++++ RECORDS FOR THIS EXERCISE ++++

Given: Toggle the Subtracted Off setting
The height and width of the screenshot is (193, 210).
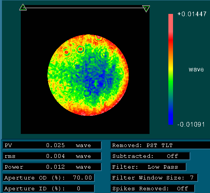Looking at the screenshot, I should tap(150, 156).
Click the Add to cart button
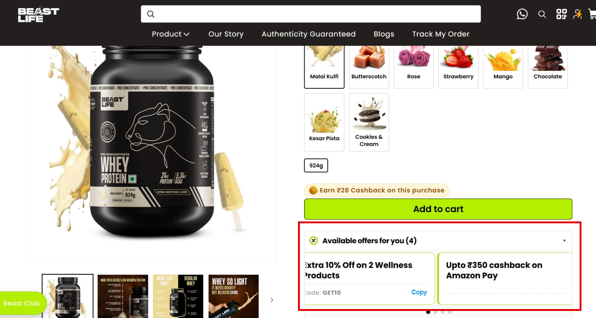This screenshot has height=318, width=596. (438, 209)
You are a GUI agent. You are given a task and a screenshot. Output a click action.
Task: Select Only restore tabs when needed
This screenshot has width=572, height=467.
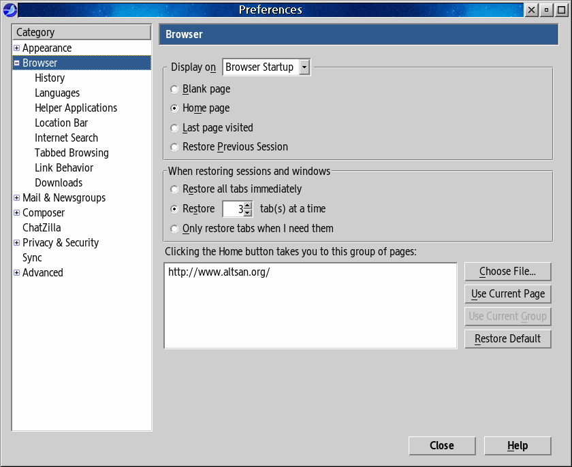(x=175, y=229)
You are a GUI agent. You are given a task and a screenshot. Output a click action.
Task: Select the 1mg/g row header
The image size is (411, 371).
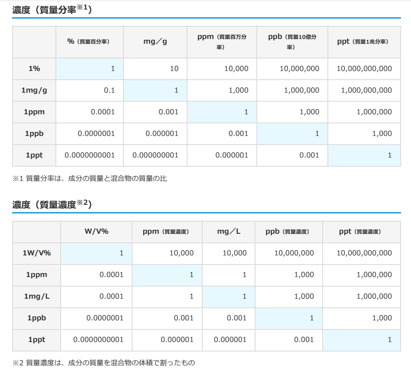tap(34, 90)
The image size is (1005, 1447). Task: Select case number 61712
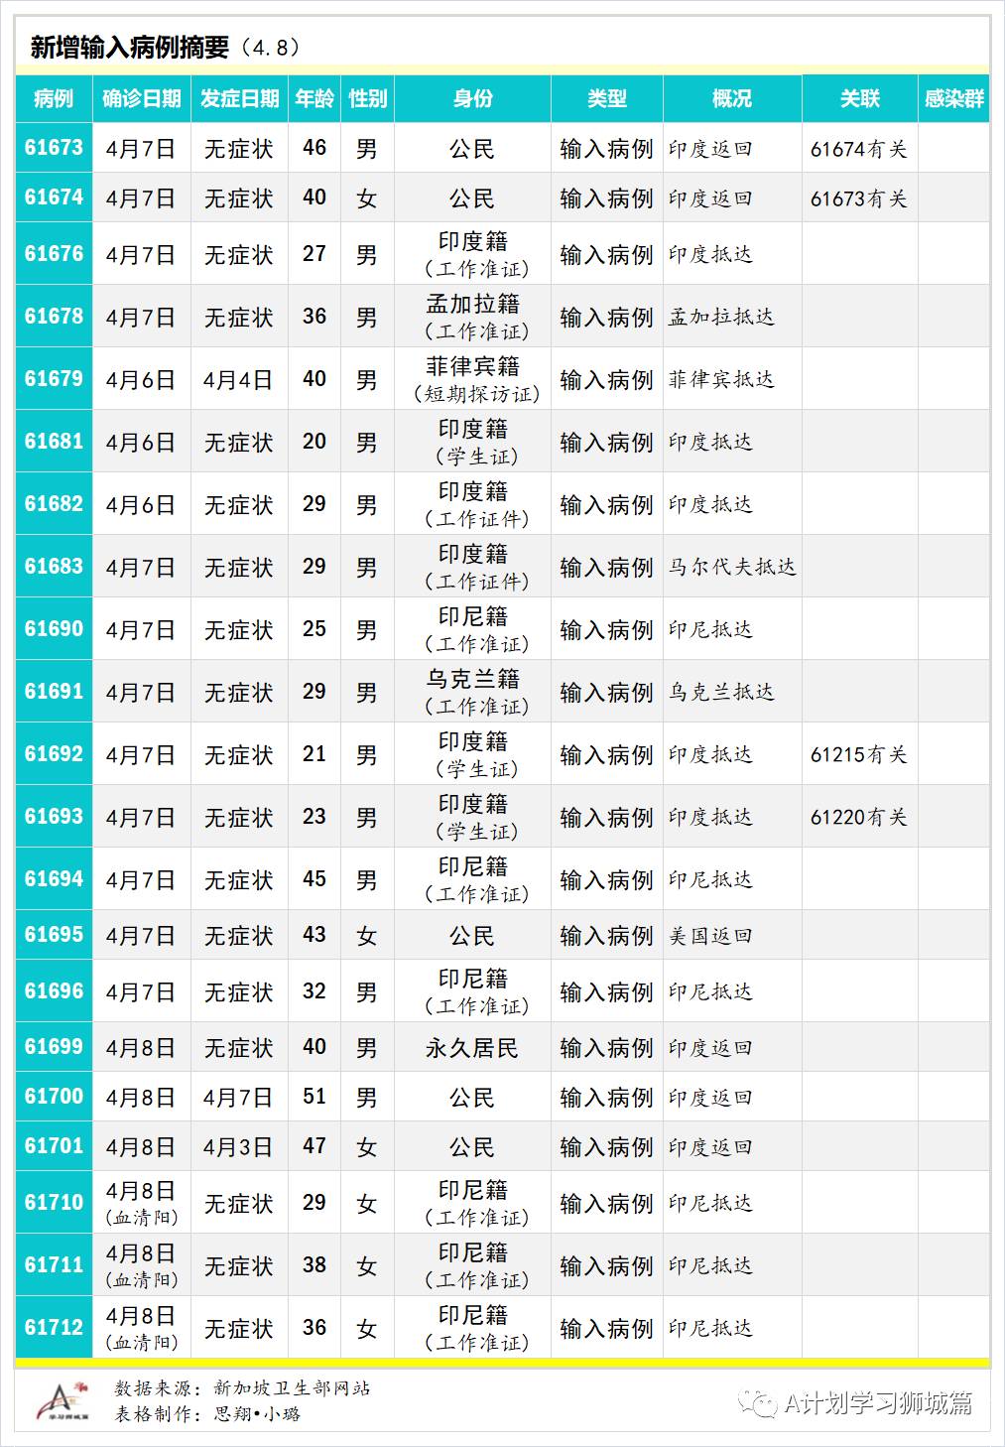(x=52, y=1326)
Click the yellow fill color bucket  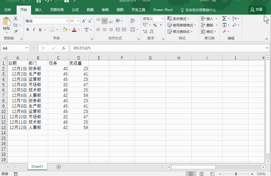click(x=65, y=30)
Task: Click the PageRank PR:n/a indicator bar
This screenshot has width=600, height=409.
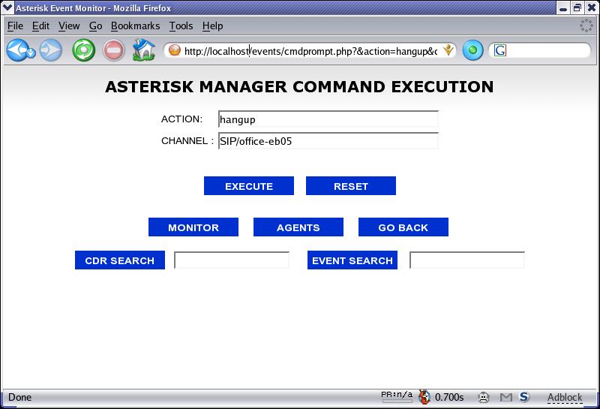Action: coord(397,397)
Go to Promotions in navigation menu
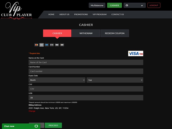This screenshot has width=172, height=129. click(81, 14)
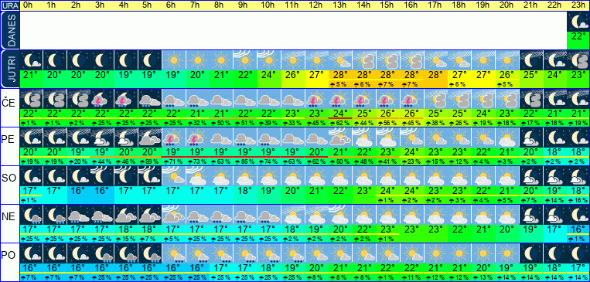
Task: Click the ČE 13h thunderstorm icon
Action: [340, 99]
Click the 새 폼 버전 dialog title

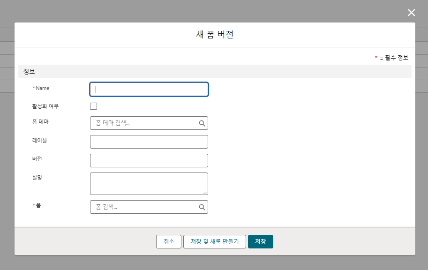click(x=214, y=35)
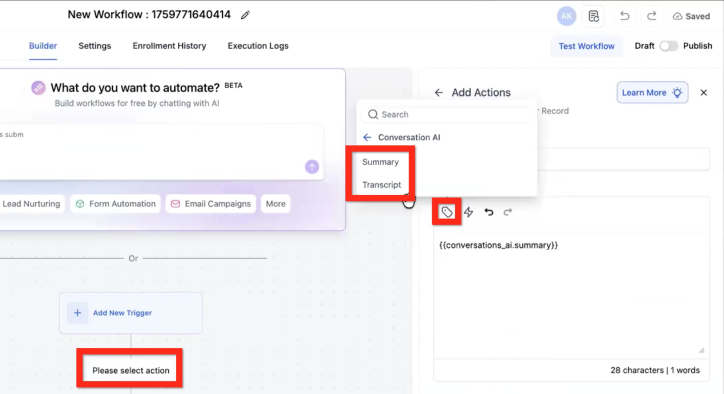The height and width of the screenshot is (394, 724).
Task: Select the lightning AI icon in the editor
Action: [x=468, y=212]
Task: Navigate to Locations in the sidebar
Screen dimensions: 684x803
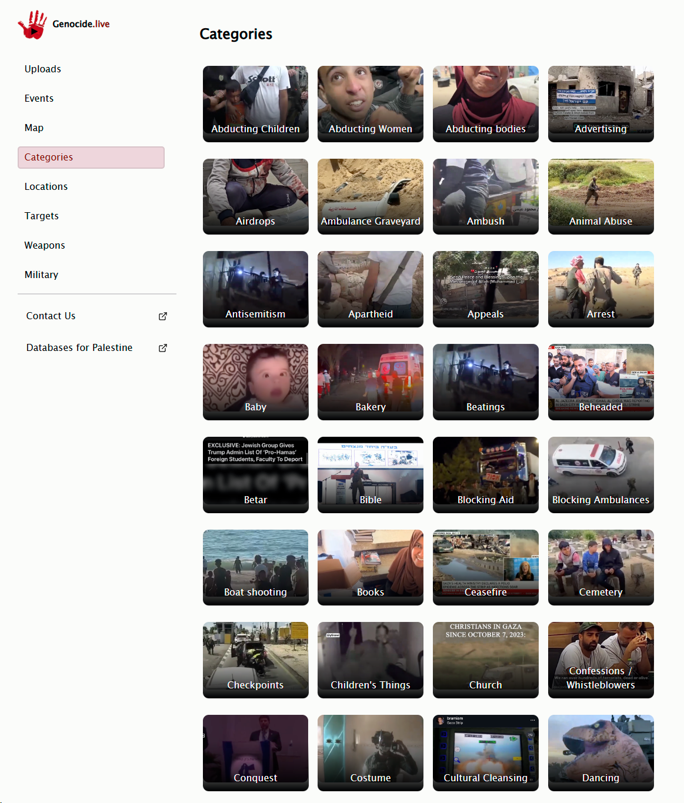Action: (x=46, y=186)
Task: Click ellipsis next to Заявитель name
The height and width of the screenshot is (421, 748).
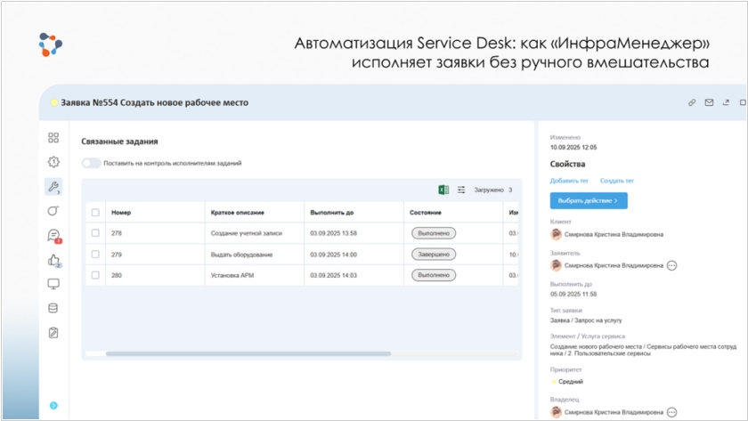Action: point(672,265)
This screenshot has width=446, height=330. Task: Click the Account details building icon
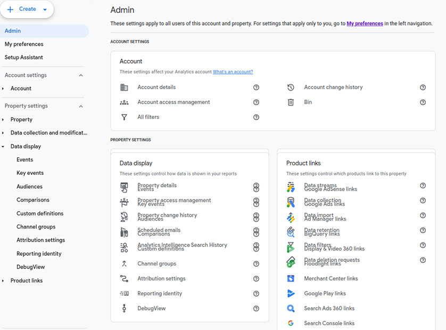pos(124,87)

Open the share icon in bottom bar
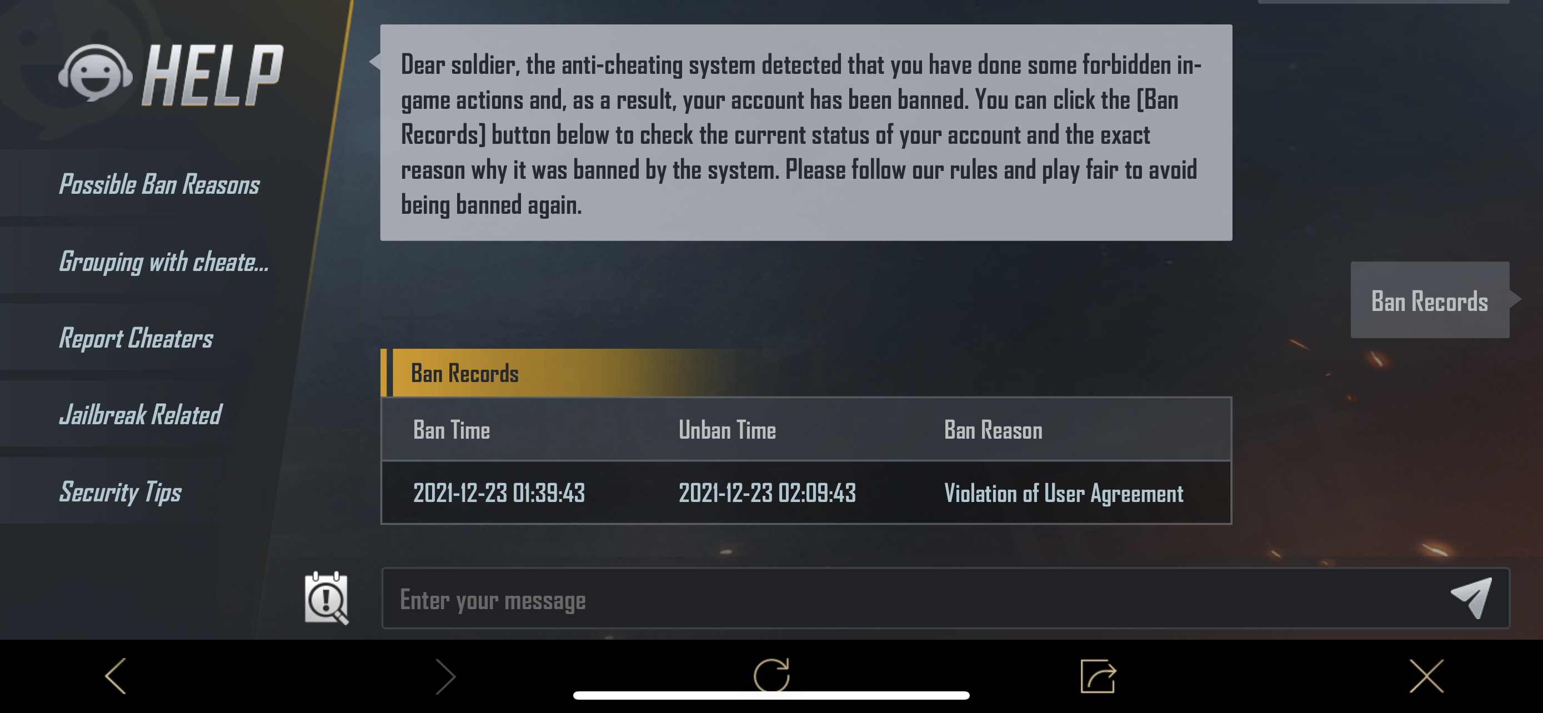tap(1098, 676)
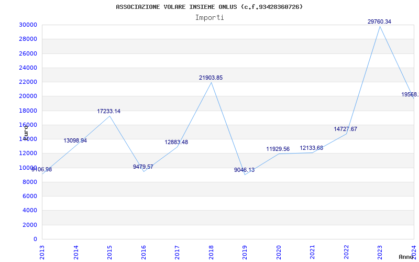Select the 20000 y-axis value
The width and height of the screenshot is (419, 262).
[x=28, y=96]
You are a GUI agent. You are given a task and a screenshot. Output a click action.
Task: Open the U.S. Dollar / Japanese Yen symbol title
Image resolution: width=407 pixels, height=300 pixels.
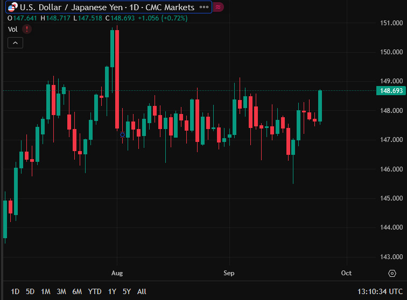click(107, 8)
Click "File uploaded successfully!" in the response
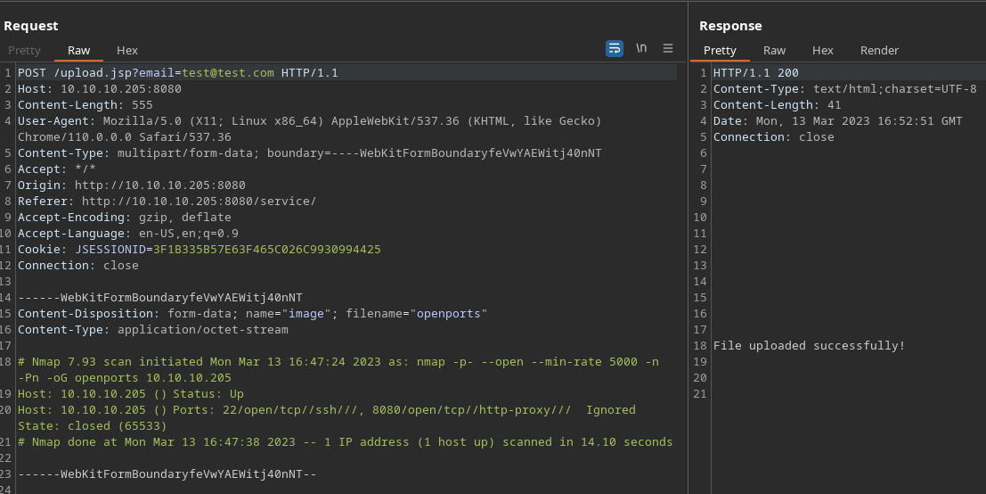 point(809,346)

++++

Set down exactly the lines of the entries above from the one holding "Screen dimensions: 684x803" through the last one, including both, with the pictures left out.

ANSWER SPACE:
Screen dimensions: 684x803
Action: (x=46, y=186)
Task: Click ellipsis next to Заявитель name
The height and width of the screenshot is (421, 748).
Action: point(672,265)
This screenshot has width=446, height=330. Task: Click the Account details building icon
pos(124,87)

Open the share icon in bottom bar
tap(1098, 676)
Select the 20000 y-axis value
The width and height of the screenshot is (419, 262).
[x=28, y=96]
You are a GUI agent. You are given a task and a screenshot. Output a click action.
Task: Open the U.S. Dollar / Japanese Yen symbol title
Image resolution: width=407 pixels, height=300 pixels.
click(107, 8)
Click "File uploaded successfully!" in the response
 point(809,346)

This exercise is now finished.